The Shanghai Composite closed down 8.5 percent Monday, the biggest single-day loss in eight years, while the Shenzhen was down 7 percent.
On the Shanghai, there were 75 stocks declining for every one advancing. Ouch.
It's not clear what caused the decline. There are the usual rumors that the government would either not continue to support the market or that such support would be ineffective.
What is clear is it's becoming impossible to make an investment decision on China right now. It's a complete wild card. Chinese stocks could be down another 8 percent tomorrow, or up 8 percent. There's no way to know.
China's weakness is spilling over into the rest of Asia:
- Hong Kong: down 3.1 percent
- Taiwan: down 2.4 percent
- Thailand: down 1.8 percent
- Indonesia: down 1.8 percent
- Phillipines: down 1.5 percent
And it's spilling over into the commodity markets. Copper is down 1 percent to its lowest level in 6 years. Crude is weak, with West Texas Intermediate down 1.6 percent to $47.38. We are getting very close to the March 17 closing low of $43.46, which was the lowest close since 2009.
So much for the idea that China doesn't matter much for the U.S. investor. It does, because it impacts commodity prices, as well as materials, industrials, and energy stocks.

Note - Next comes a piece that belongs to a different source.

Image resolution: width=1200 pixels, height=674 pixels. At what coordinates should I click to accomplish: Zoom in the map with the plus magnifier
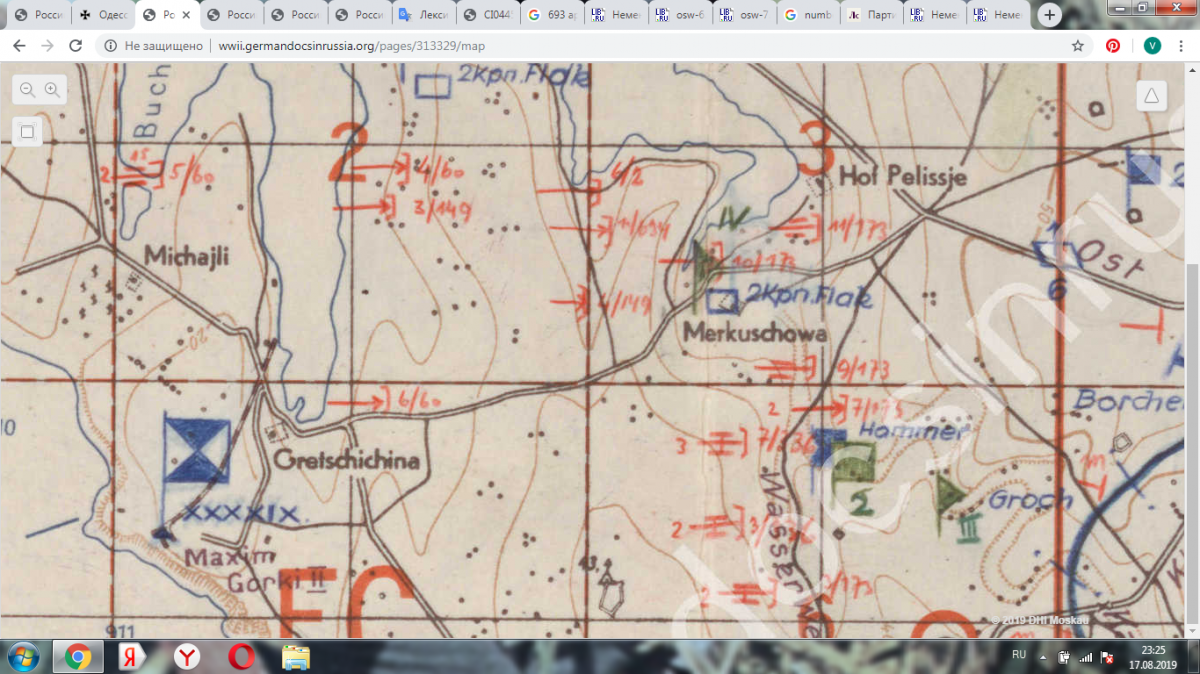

This is creating some very strange statistics. For example, the S&P materials sectors is almost 2.8 standard deviations (SD) below its 50-day moving average, the energy sector is 2.42 SD below, and the industrials are 2.38 SD below, according to our partners at Kensho.
This is very rare territory. Standard deviation of 3, for example, means the sample is within all observable samples 99.7 percent of the time. These are not yet 3 SDs, but they're close. We are in 98 percent territory, surely. In other words, these sectors are very stretched on the downside. A typical quant would look at this as a potential buy signal.